States such as Texas and West Virginia have moved to cut off certain funds from state investments. The strategy is a natural response to the environmental divestment movement.
West Virginia has pointedly announced a move to stop investing with BlackRock. State Treasurer Riley Moore said his responsibility was to ensure that taxpayer dollars are “managed in a responsible, financially sound fashion”. This, he said, must reflect the “best interests of our state and country, and I believe doing business with BlackRock runs contrary to that duty”.
The West Virginia senate passed the Senate Bill 262 in March, while Texas passed SB 13 in 2021.
SB 262 allows the treasurer to take action where there have been complaints from an energy company or where the media have reported a boycott.
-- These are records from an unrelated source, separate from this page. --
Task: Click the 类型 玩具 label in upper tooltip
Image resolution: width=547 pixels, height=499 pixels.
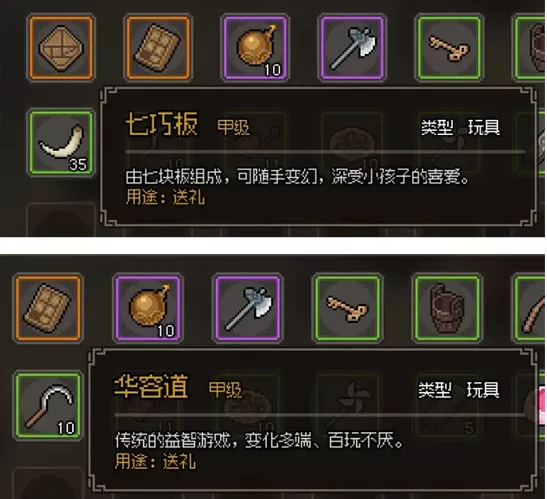Action: point(460,127)
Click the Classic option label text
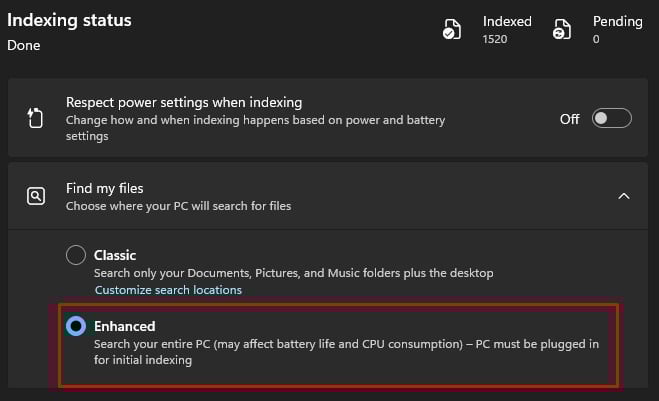 click(115, 255)
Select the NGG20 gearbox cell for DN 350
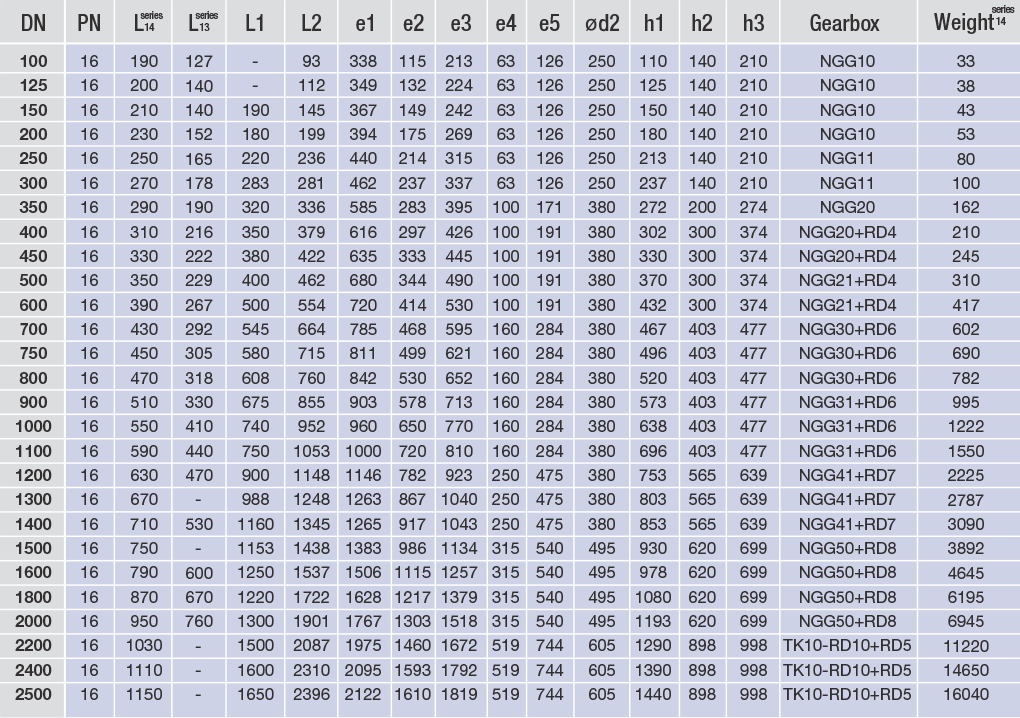The width and height of the screenshot is (1020, 718). 846,207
Texas Comptroller Glenn Hegar sent out letters in March to 19 financial companies in an attempt to clarify their investment policies. Failure to provide clarification “will be presumed” to be evidence of a boycott. More are to come.
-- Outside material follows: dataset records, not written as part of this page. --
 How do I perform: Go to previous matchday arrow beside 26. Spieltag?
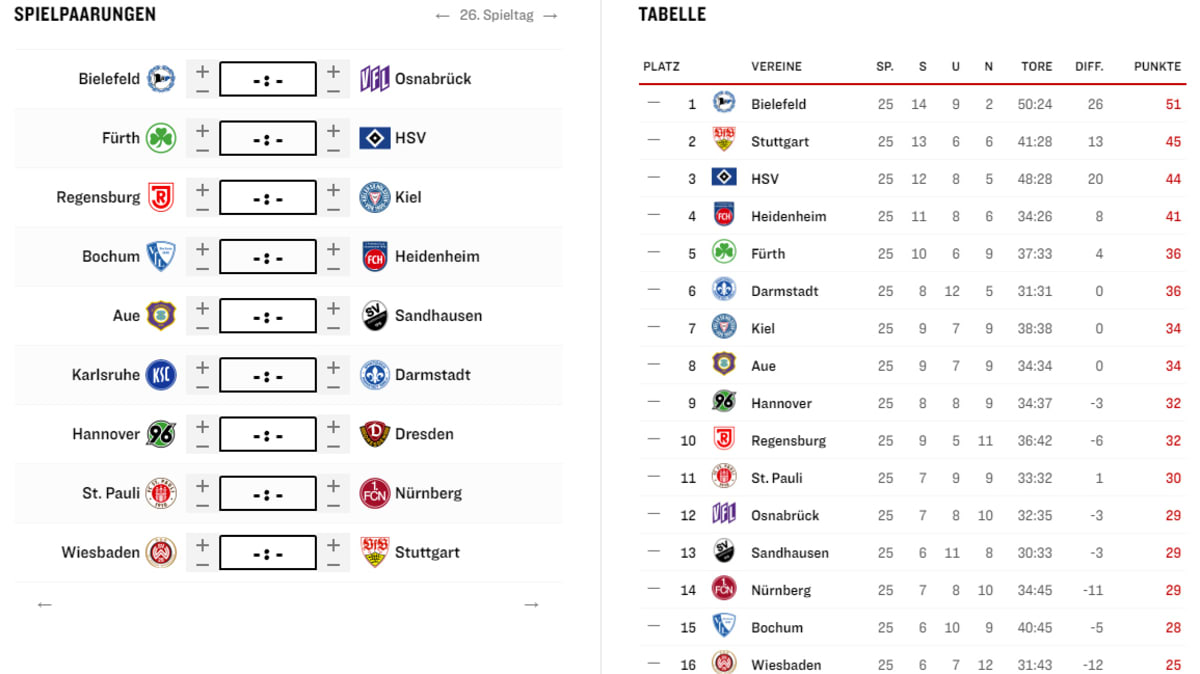coord(443,16)
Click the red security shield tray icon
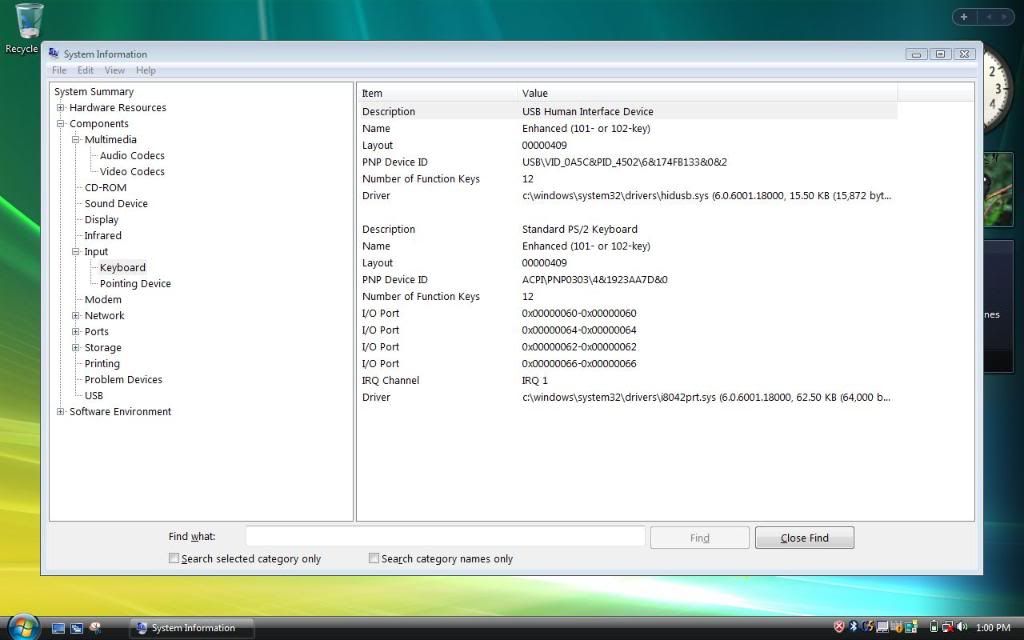1024x640 pixels. click(x=839, y=627)
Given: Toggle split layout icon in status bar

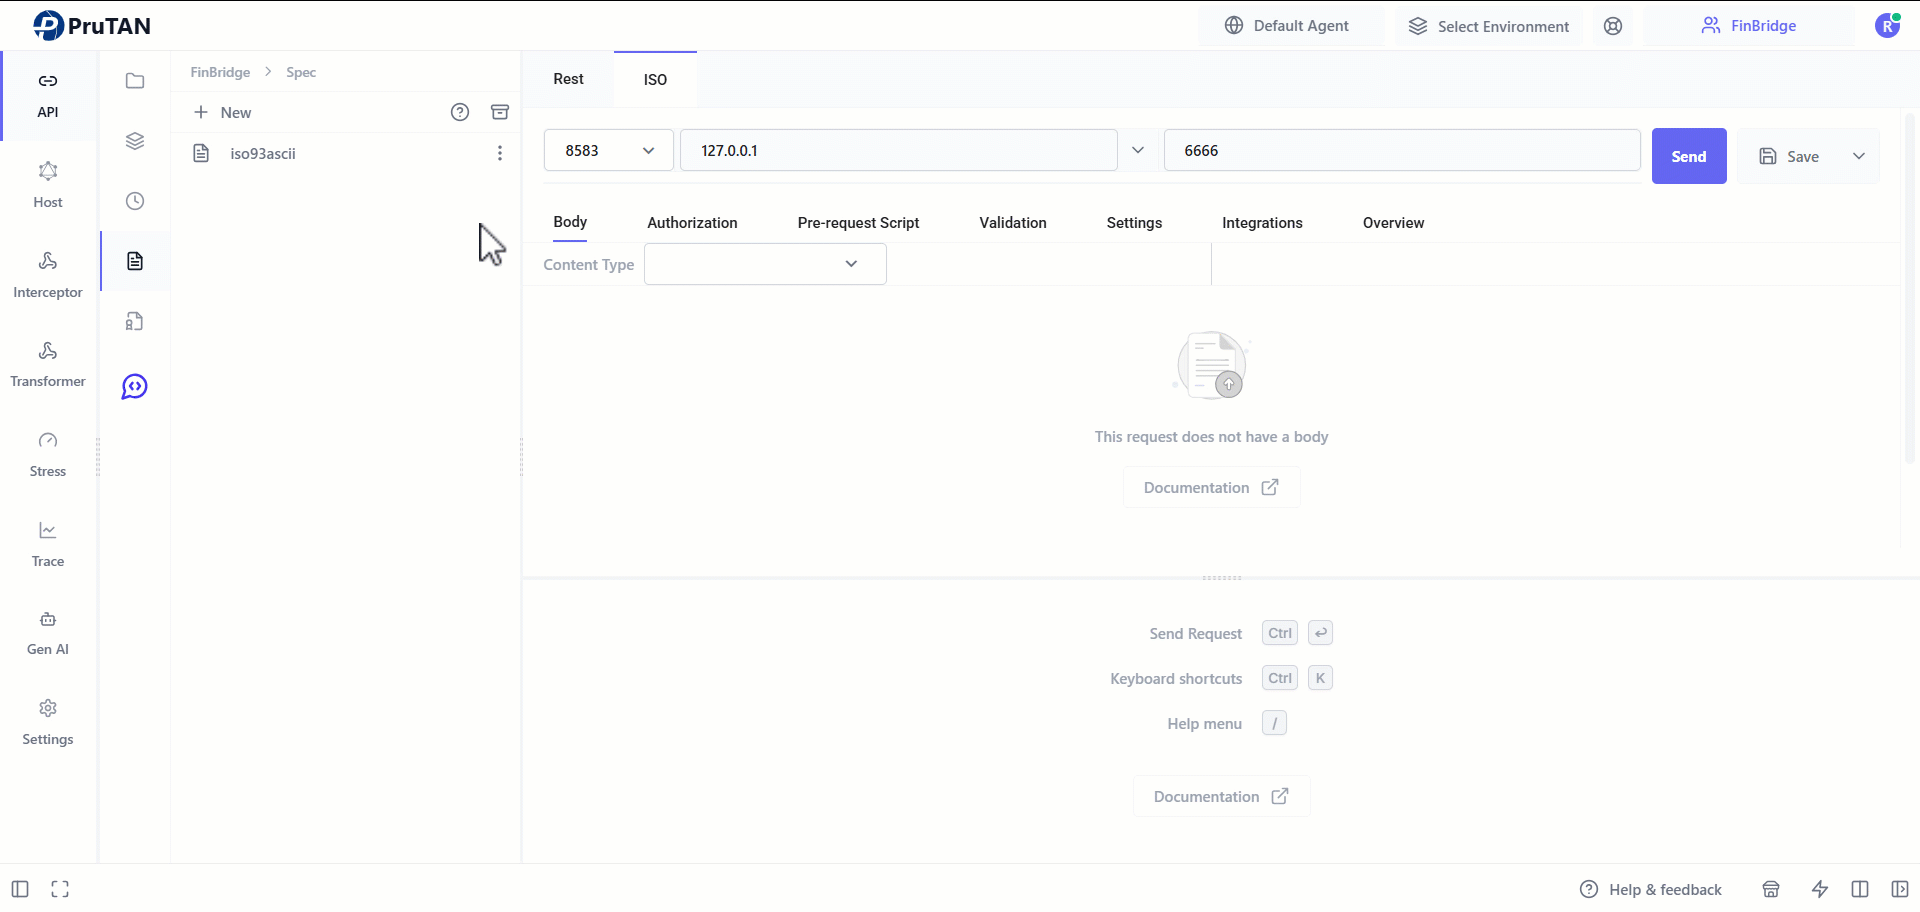Looking at the screenshot, I should coord(1860,889).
Hegar raised concerns about the future. “Are they selling the hope of a ‘green’ tomorrow with promises to divest or reduce their fossil fuel exposure?” he said.
These investors have promised a move away from oil and gas investing in order to drive a “swift and painless” transition. “Anyone who has paid any attention to recent events knows that just isn’t true.” Hegar explicitly singled out ESG devotees – in addition to the administration of US President Joe Biden – as thwarting energy investment progress.
Criticism of ESG does not focus on energy investments alone. Texas’ SB 19 targets investors that discriminate against the firearm or ammunition industries.
West Virginia’s Board of Treasury controls around $8 billion. As with all things, in Texas, the scale is much larger. The Teacher Retirement System alone controls more than $200bn of investments.
Utah politicians have taken umbrage at the idea of publishing ESG credit indicators at all. A letter to S&P Global Ratings said the move was “inherently political … and possibly illegal”.
Investing in commodities – and the companies that produce them – is common advice when inflation is on the rise. With WTI up 52% in 2021, and even higher in 2022, investments in oil appear appealing.
Before this run up in prices, though, the energy sector’s performance has been poor.
A report from Deloitte in 2020 found the shale industry in the US had impaired more than $450 billion of capital over 15 years. From 2010 to 2020, more than 190 companies went bankrupt.
While there is a political dimension to flying the flag against ESG and the “woke”, companies are taking a necessarily nuanced view. More and more companies are publishing reports demonstrating the ESG bona fides, around managing water risks and reducing operational footprints.
Furthermore, even while commodity prices have rocketed in recent times, companies remain conservative in their plans.
The Dallas Fed Energy Survey, a quarterly barometer of industry appetite involving anonymous comments, highlights uncertainty around the sector. Financing plays a part in this, but only in addition to regulatory, price and employment constraints.
ESG came of age in early 2020 with BlackRock CEO Larry Fink’s letter flagging concerns around climate change. Given higher commodity prices and political pushback, it is little surprise that fund managers have taken a more conciliatory stance.
Fink, in his letter this year, said any plan that aims to limit supply, without addressing demand, “will drive up energy prices for those who can least afford it, resulting in greater polarisation around climate change and eroding progress”. BlackRock has taken the line that it is responding to client demand for funds free of fossil fuels.
Proponents of ESG investing take broadly two main thrusts.
The first is to try and change company behaviour. For instance, by restricting cash flow into the energy sector in order to drive the transition to cleaner fuels.
The second is around the risk of these investments. Under this rationale, investments in the energy sector are exposed to long-term risk, as the world moves away from carbon.
Financiers are caught in a bind of their own choosing. There is customer demand for investments that avoid fossil fuels – and other investments such as firearms. Navigating between consumer demand and politicians will prove a delicate balancing act.
The statements from Texas and West Virginia acts as an effective threat. However, forcing a move away from low-cost investment providers like BlackRock will cost the taxpayers of these states.